### STUDY MATERIAL ###

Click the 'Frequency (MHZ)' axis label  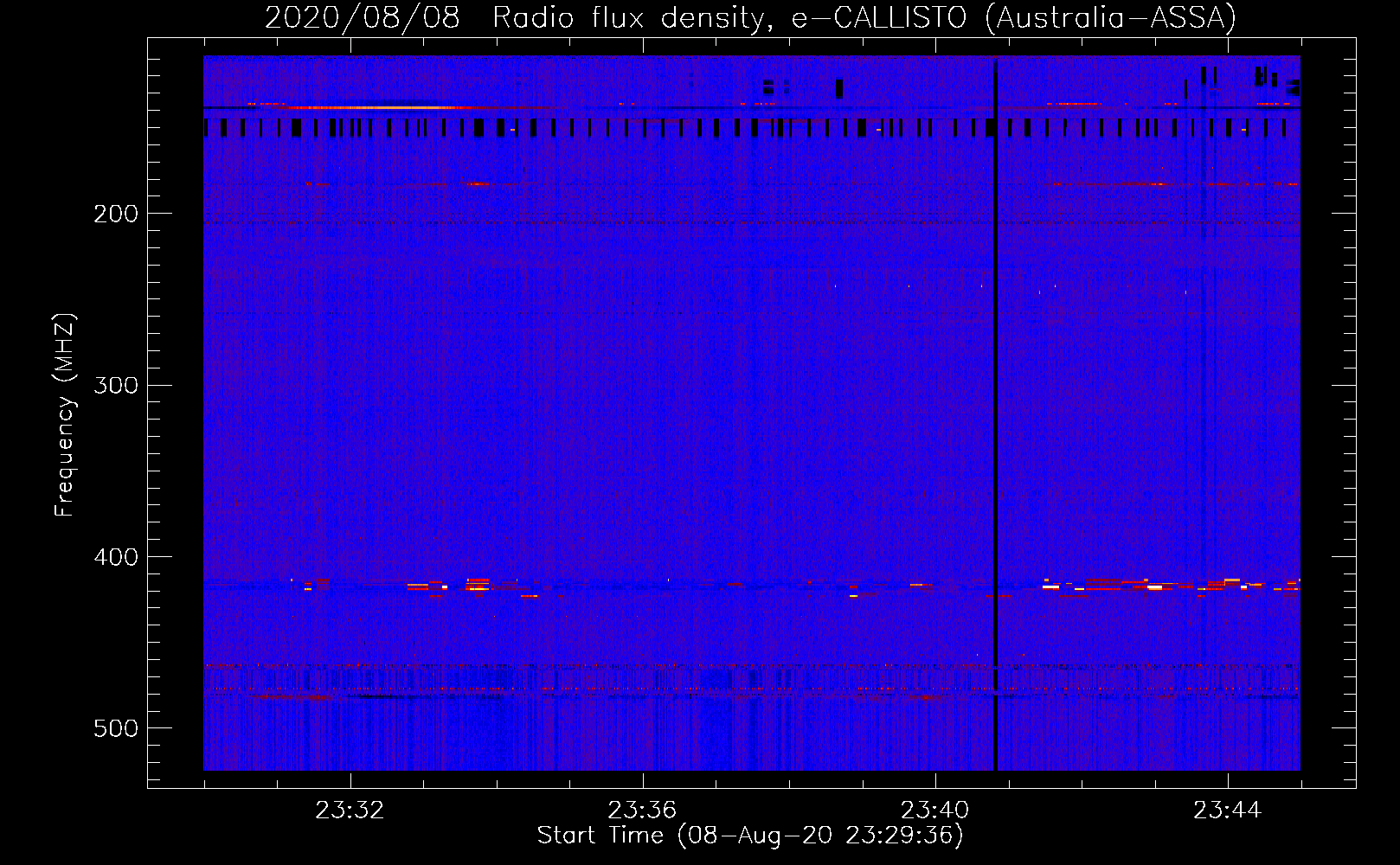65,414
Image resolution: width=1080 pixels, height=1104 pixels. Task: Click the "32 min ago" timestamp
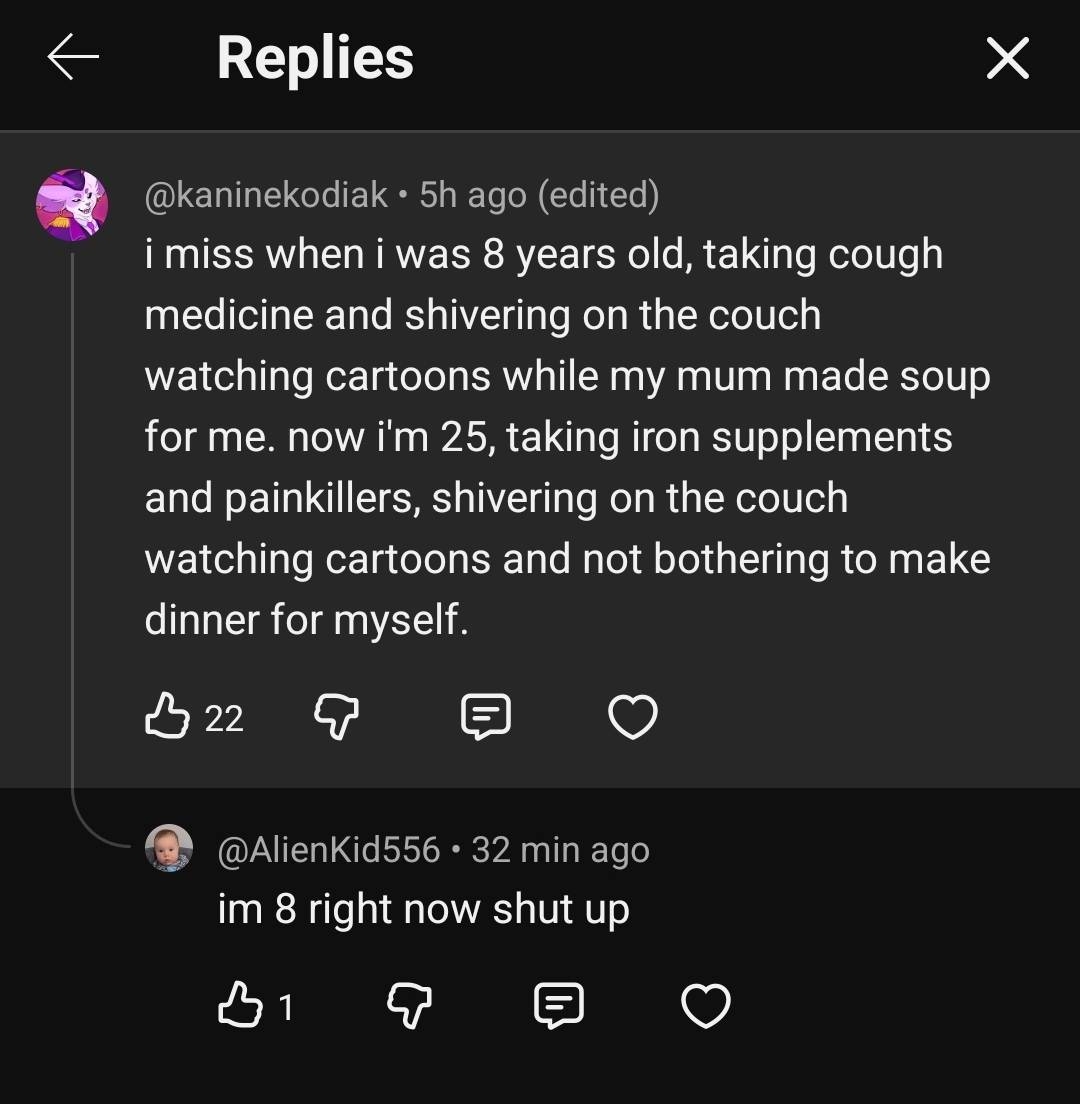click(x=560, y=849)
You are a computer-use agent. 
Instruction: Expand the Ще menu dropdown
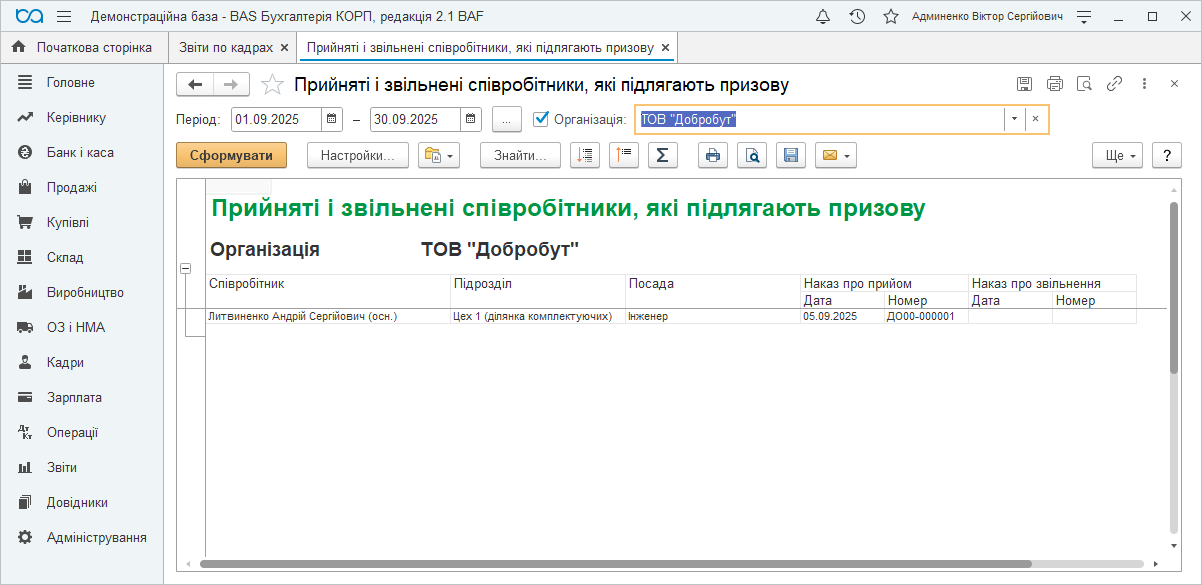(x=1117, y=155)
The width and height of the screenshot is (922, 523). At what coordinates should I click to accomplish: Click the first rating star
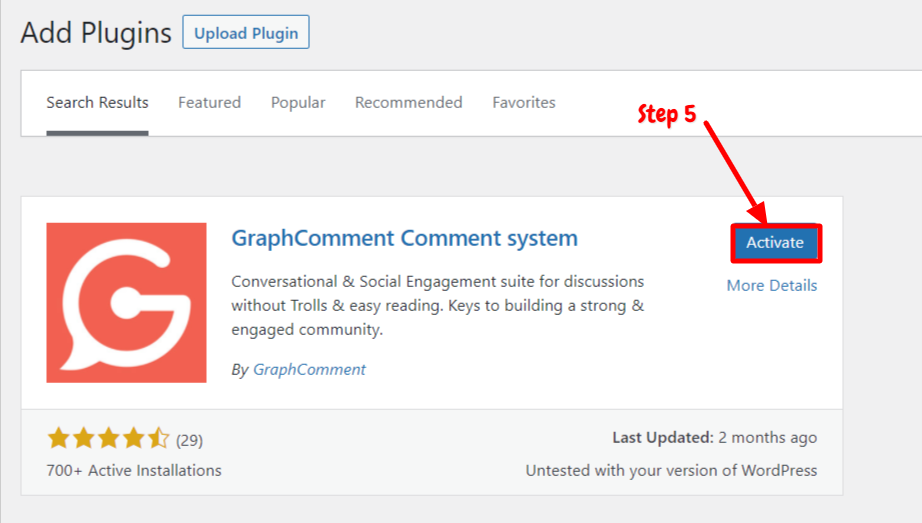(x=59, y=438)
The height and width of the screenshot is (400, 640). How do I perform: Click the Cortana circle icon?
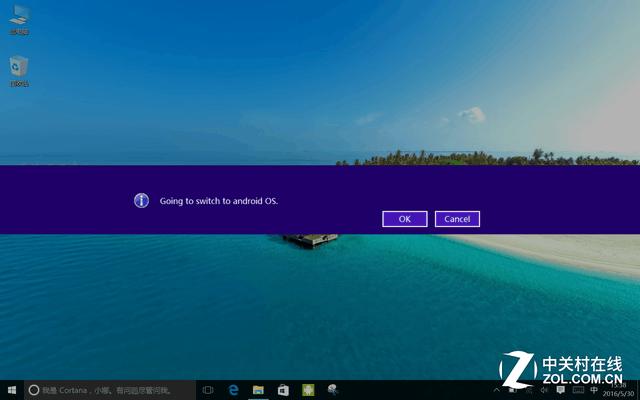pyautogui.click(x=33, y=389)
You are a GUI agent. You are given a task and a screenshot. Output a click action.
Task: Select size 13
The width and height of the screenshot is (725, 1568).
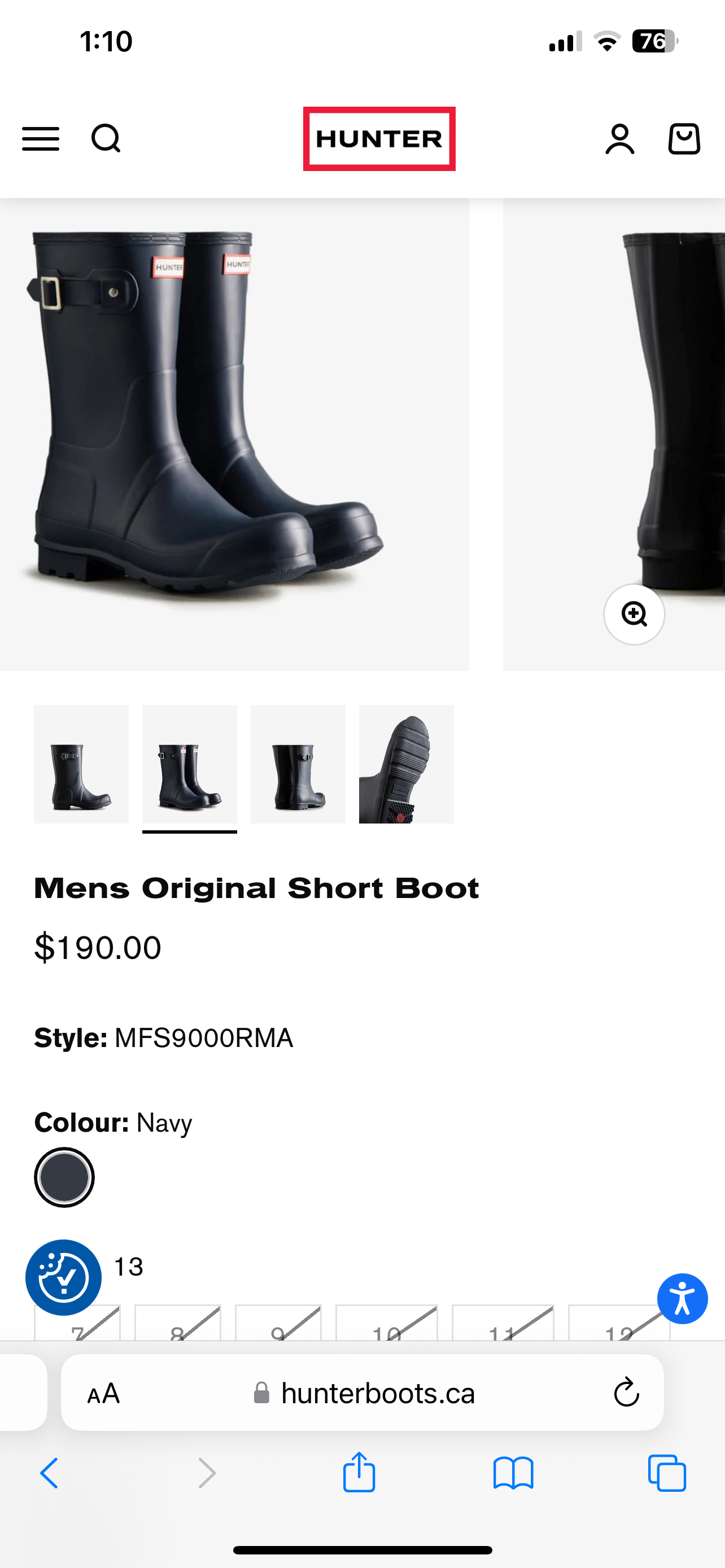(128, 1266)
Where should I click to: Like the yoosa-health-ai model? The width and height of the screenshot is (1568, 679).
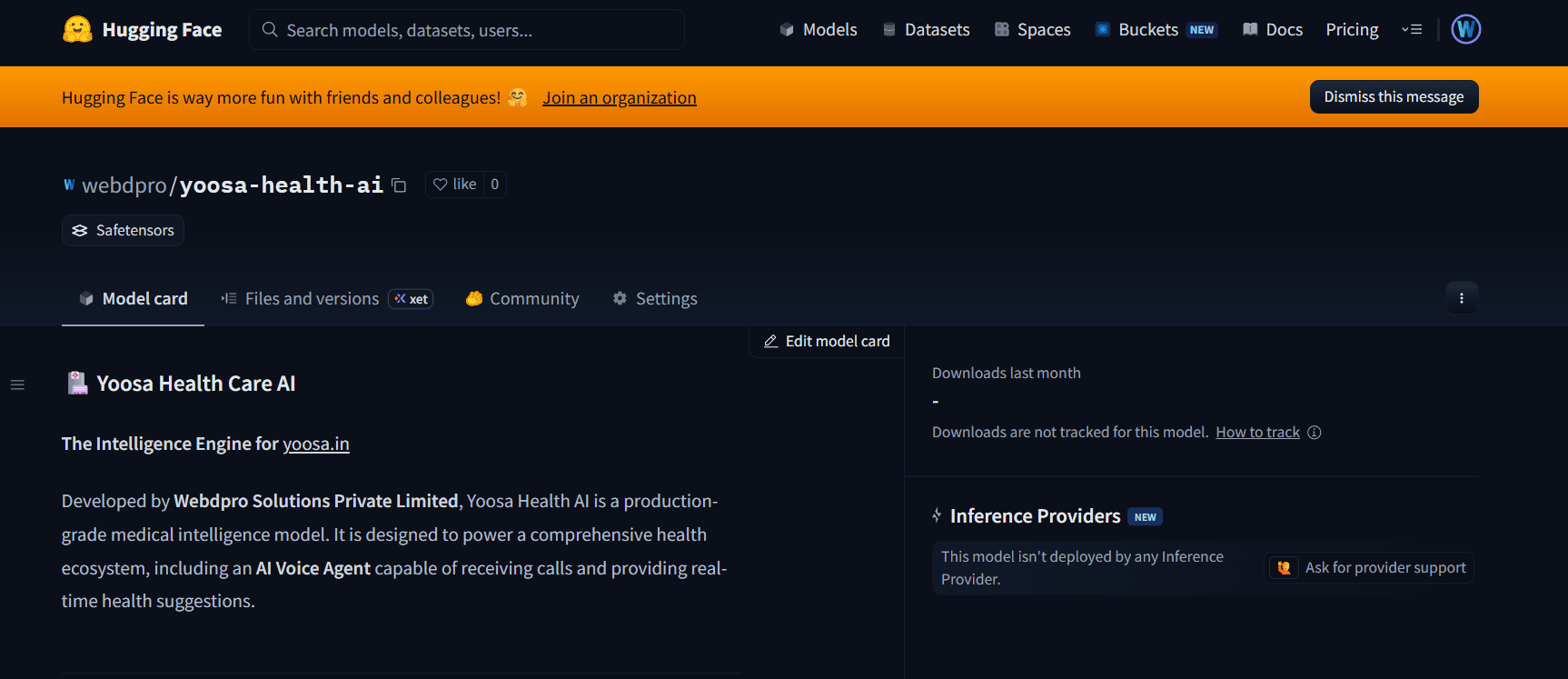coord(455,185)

###

• DIRECTIONS FOR THIS TASK
Among the records, find every line with the word "agent" and copy it.

• ANSWER FOR THE TASK
You are a computer-use agent. 
You are a GUI agent. You are given a task and a screenshot. Output a click action.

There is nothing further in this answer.